One session of the conference was dedicated to updates in surgery for sarcoma. Surgery is often done as part of routine treatment for sarcoma. Talks were focused on different types or aspects of surgery. Importantly, techniques are being developed to improve outcomes and quality of life for people, particularly those who may need limb amputation. One talk highlighted the case of a person with chondrosarcoma (a type of bone sarcoma) in the ribs. They used 3D printing to create a prosthesis to replace the ribs that had to be removed during surgery. Another talk discussed a case of sarcoma in the thigh that required an amputation of the leg from the hip bone. This is associated with poorer outcomes than an amputation above the knee. However, the bone and tissue below the knee were still healthy and were in fact able to be attached to the hip to form a stump that a prosthesis could be attached to. This resulted in a better outcome for the person.
PalliativeTreatments or care designed to help manage the symptoms of a condition but not cure it.
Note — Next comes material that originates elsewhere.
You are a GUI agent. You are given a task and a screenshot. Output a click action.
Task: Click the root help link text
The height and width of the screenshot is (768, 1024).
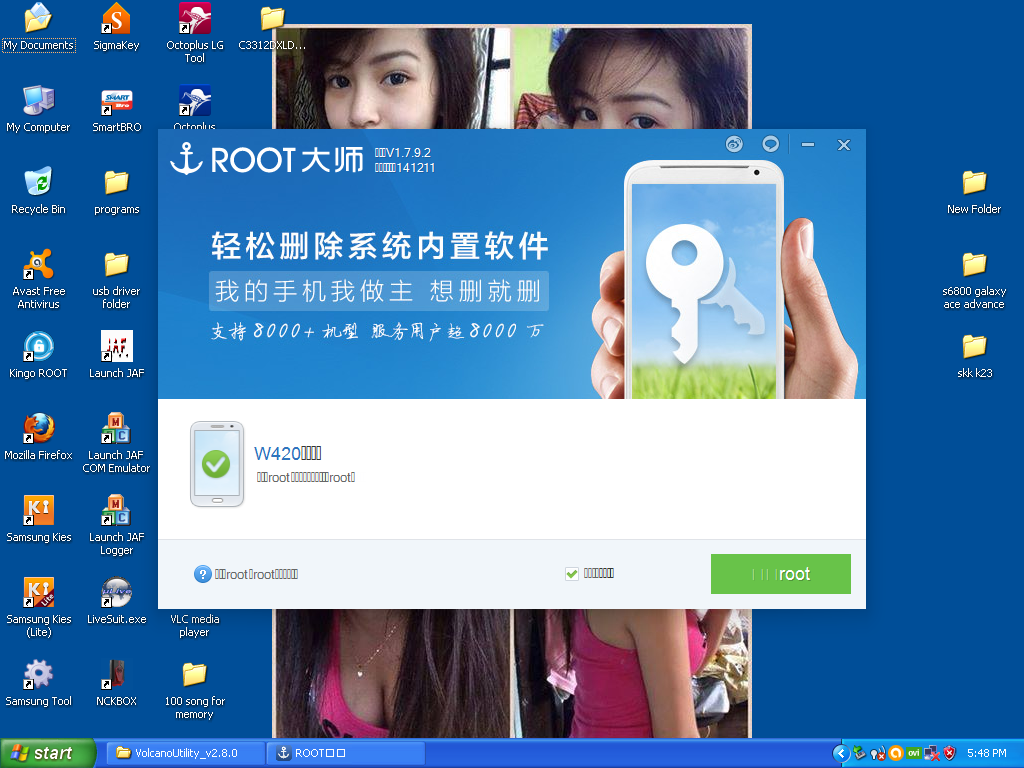click(x=257, y=574)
Care
We also heard from other patient advocacy organisations about living with incurable sarcoma. Talks from Sarcoma UK and BCRT shared patient and family stories about palliative care. It was clear that there is often a lack of communication to people about what this means and what is happening. For some people, use of the word palliative can have a negative meaning and they think death is imminent when this is often not the case. Evidence suggests that palliative care teams should be introduced as early as possible, but that there needs to be clear communication to everyone about this. Baroness Ilora Finley also spoke about her experiences in palliative care and facing the end of life. She stated that end of life care should affirm life, be person-centred and available 24/7. The person should be listened to and asked what matters to them so their needs can be met.
If you would like to talk to someone about palliative care, we recommend the Sarcoma UK helpline. Their number is free to call within the UK and they offer friendly, expert and confidential advice to everyone affected by sarcoma.
Sarcoma Clinical Trials
Of particular interest to us, were talks about clinical trials. We heard updates to the ICONIC trial and about a new trial called SarcoSIGHT.
ICONIC aims to collect detailed information from OS patients across all ages to better understand how and why OS occurs. This trial is now open in 24 centres across the UK and has recruited 224 patients so far. Some of the data is being used to look at the type of clinical care a person receives. Particularly, they are looking at the type of scan a person receives. The trial has also received additional funding to recruit more patients and extend the work they are doing. We previously interviewed Dr Sandra Strauss who is leading the ICONIC trial. Watch the interview.
SarcoSIGHT is a new trial that is looking to assess the effectiveness of a fluorescent dye to help surgery. The dye, called indocyanine green (ICG) is taken up by cancer cells. A special camera can be used to view the tumour which can help surgeons ensure they are removing all of the tumour tissue and leaving as much healthy tissue as possible. This should hopefully reduce the chance of the cancer coming back. Watch an interview with Mr Kenneth Rankin, the lead for the trial. This trial is not open for recruitment yet. Sign up to our newsletter to hear updates about clinical trials and the latest research.
Altogether, it was inspiring to hear the latest updates in sarcoma and to see progress being made that has a real impact on people affected by sarcoma. We hope to see this continue and help to bring the community together through collaboration and funding research.